_Set of tasks_
1. Summarize the passage on the geological record and fossil collections in two sentences.
2. According to the passage on the geological record and fossil collections, why is it wrong to assume that sediment is settling over nearly the whole sea bed fast enough to preserve fossils? Answer in one to three sentences.
3. Write what comes next in the passage on the geological record and fossil collections, picking up after its final sentence.

_Selected text_
The action of fresh water on the gently inclined Wealden district,
when upraised, could hardly have been great, but it would somewhat
reduce the above estimate. On the other hand, during oscillations of
level, which we know this area has undergone, the surface may have
existed for millions of years as land, and thus have escaped the
action of the sea: when deeply submerged for perhaps equally long
periods, it would, likewise, have escaped the action of the
coast-waves. So that in all probability a far longer period than 300
million years has elapsed since the latter part of the Secondary
period.

I have made these few remarks because it is highly important for us to
gain some notion, however imperfect, of the lapse of years. During
each of these years, over the whole world, the land and the water has
been peopled by hosts of living forms. What an infinite number of
generations, which the mind cannot grasp, must have succeeded each
other in the long roll of years! Now turn to our richest geological
museums, and what a paltry display we behold!

ON THE POORNESS OF OUR PALAEONTOLOGICAL COLLECTIONS.

That our palaeontological collections are very imperfect, is admitted
by every one. The remark of that admirable palaeontologist, the late
Edward Forbes, should not be forgotten, namely, that numbers of our
fossil species are known and named from single and often broken
specimens, or from a few specimens collected on some one spot. Only a
small portion of the surface of the earth has been geologically
explored, and no part with sufficient care, as the important
discoveries made every year in Europe prove. No organism wholly soft
can be preserved. Shells and bones will decay and disappear when left
on the bottom of the sea, where sediment is not accumulating. I
believe we are continually taking a most erroneous view, when we
tacitly admit to ourselves that sediment is being deposited over
nearly the whole bed of the sea, at a rate sufficiently quick to embed
and preserve fossil remains. Throughout an enormously large proportion
of the ocean, the bright blue tint of the water bespeaks its purity.
The many cases on record of a formation conformably covered, after an
enormous interval of time, by another and later formation, without the
underlying bed having suffered in the interval any wear and tear, seem
explicable only on the view of the bottom of the sea not rarely lying
for ages in an unaltered condition. The remains which do become
embedded, if in sand or gravel, will when the beds are upraised
generally be dissolved by the percolation of rain-water. I suspect
that but few of the very many animals which live on the beach between
high and low watermark are preserved. For instance, the several
species of the Chthamalinae (a sub-family of sessile cirripedes) coat
the rocks all over the world in infinite numbers: they are all
strictly littoral, with the exception of a single Mediterranean
species, which inhabits deep water and has been found fossil in
Sicily, whereas not one other species has hitherto been found in any
tertiary formation: yet it is now known that the genus Chthamalus
existed during the chalk period. The molluscan genus Chiton offers a
partially analogous case.

_Recorded information_

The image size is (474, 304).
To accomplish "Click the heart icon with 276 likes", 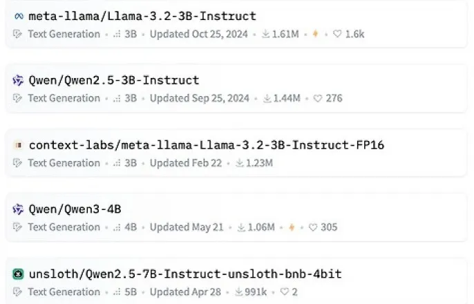I will (x=318, y=98).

_Written responses_
1. Far more than 300 million years have probably passed since the latter part of the Secondary period, and over that span countless generations of living forms succeeded one another on land and in water. Yet palaeontological collections are very imperfect, because only a small part of the earth has been geologically explored, wholly soft organisms cannot be preserved, and shells and bones decay where sediment is not accumulating.

2. Over an enormously large proportion of the ocean, the water's bright blue tint shows that it is pure. Many formations have also been conformably covered by a later formation after an enormous interval without any wear to the lower bed, which seems explicable only if the sea bottom often lies unaltered for ages.

3.
With respect to the terrestrial productions which lived during the
Secondary and Palaeozoic periods, it is superfluous to state that our
evidence from fossil remains is fragmentary in an extreme degree. For
instance, not a land shell is known belonging to either of these vast
periods, with one exception discovered by Sir C. Lyell in the
carboniferous strata of North America. In regard to mammiferous
remains, a single glance at the historical table published in the
Supplement to Lyell's Manual, will bring home the truth, how
accidental and rare is their preservation, far better than pages of
detail. Nor is their rarity surprising, when we remember how large a
proportion of the bones of tertiary mammals have been discovered
either in caves or in lacustrine deposits; and that not a cave or true
lacustrine bed is known belonging to the age of our secondary or
palaeozoic formations.

But the imperfection in the geological record mainly results from
another and more important cause than any of the foregoing; namely,
from the several formations being separated from each other by wide
intervals of time. When we see the formations tabulated in written
works, or when we follow them in nature, it is difficult to avoid
believing that they are closely consecutive. But we know, for
instance, from Sir R. Murchison's great work on Russia, what wide gaps
there are in that country between the superimposed formations; so it
is in North America, and in many other parts of the world. The most
skilful geologist, if his attention had been exclusively confined to
these large territories, would never have suspected that during the
periods which were blank and barren in his own country, great piles of
sediment, charged with new and peculiar forms of life, had elsewhere
been accumulated. And if in each separate territory, hardly any idea
can be formed of the length of time which has elapsed between the
consecutive formations, we may infer that this could nowhere be
ascertained. The frequent and great changes in the mineralogical
composition of consecutive formations, generally implying great
changes in the geography of the surrounding lands, whence the sediment
has been derived, accords with the belief of vast intervals of time
having elapsed between each formation.

But we can, I think, see why the geological formations of each region
are almost invariably intermittent; that is, have not followed each
other in close sequence. Scarcely any fact struck me more when
examining many hundred miles of the South American coasts, which have
been upraised several hundred feet within the recent period, than the
absence of any recent deposits sufficiently extensive to last for even
a short geological period. Along the whole west coast, which is
inhabited by a peculiar marine fauna, tertiary beds are so scantily
developed, that no record of several successive and peculiar marine
faunas will probably be preserved to a distant age. A little
reflection will explain why along the rising coast of the western side
of South America, no extensive formations with recent or tertiary
remains can anywhere be found, though the supply of sediment must for
ages have been great, from the enormous degradation of the coast-rocks
and from muddy streams entering the sea. The explanation, no doubt,
is, that the littoral and sub-littoral deposits are continually worn
away, as soon as they are brought up by the slow and gradual rising of
the land within the grinding action of the coast-waves.